That is *sometimes* the case, usually briefly, but more often than not, aftermarket firmwares are less stable. There are exceptions, and in most cases, I'd say they are equal in stability, with there being good and bad versions of each. Speaking of aftermarket Android firmwares, I'd *never* flash one of those on my phone. For a device that must remain secure, especially if used in 2 factor authentication, there's really only one option: stick with the secured, vendor firmware.
The thing with vendor firmwares is that they are based on template firmwares provided by the chipset manufacturer (e.g. Atheros, Qualcomm, Broadcom). The vendor can build a good line of firmwares by swapping out the drivers, and making minor tweaks, in most all cases. When they develop an entirely new line of routers, or switch to a different OS, they may need to do some reworking, but their work is always at the application layer.

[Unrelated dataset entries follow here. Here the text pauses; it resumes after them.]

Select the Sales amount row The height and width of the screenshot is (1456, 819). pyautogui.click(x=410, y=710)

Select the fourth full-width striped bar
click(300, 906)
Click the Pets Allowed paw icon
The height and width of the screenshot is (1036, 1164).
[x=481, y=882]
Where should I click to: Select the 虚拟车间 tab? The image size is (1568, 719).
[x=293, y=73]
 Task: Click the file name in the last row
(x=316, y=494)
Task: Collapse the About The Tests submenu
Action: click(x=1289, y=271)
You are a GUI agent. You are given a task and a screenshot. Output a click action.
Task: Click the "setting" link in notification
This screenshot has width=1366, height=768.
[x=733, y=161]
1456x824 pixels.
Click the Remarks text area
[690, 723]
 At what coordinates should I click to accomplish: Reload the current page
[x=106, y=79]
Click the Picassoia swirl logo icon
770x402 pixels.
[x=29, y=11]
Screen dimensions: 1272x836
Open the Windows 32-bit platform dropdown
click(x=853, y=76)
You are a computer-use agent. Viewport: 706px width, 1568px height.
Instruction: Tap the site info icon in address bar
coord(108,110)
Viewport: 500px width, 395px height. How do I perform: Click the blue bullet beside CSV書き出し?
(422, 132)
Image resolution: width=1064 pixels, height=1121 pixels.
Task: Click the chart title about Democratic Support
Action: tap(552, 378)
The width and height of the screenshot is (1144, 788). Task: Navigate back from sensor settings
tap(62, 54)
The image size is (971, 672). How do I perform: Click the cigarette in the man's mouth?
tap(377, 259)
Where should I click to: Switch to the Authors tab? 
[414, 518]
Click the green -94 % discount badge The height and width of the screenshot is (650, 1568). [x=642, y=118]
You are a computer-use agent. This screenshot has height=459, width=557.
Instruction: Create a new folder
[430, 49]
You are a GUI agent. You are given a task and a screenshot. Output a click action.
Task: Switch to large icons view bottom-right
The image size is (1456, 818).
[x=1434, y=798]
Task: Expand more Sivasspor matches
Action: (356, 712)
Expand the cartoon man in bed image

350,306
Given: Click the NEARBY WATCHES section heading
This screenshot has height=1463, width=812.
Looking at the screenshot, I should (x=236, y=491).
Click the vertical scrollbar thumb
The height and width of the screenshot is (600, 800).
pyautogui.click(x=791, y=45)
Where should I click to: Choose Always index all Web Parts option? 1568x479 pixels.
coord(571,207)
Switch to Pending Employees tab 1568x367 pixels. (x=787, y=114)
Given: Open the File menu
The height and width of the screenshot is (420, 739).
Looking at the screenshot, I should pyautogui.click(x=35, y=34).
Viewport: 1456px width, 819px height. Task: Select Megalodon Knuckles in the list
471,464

None of the vendors go and hack on the drivers that are provided by the chipset manufactuerers.
Since those chipset drivers are often closed source, and the open source community must try to re-create them, it ends up being the closed source drivers that are years ahead, and offer more stability and performance.
I've spent a lot of time thinking about this, and I'm truly convinced this is the way to go. We've spent years trying to create 'all in one' firmwares that don't rely on closed source drivers, but have mostly failed. They are perpetually 6 months, a year, or more behind on features and hardware support, and often don't ever get those features or hardware support.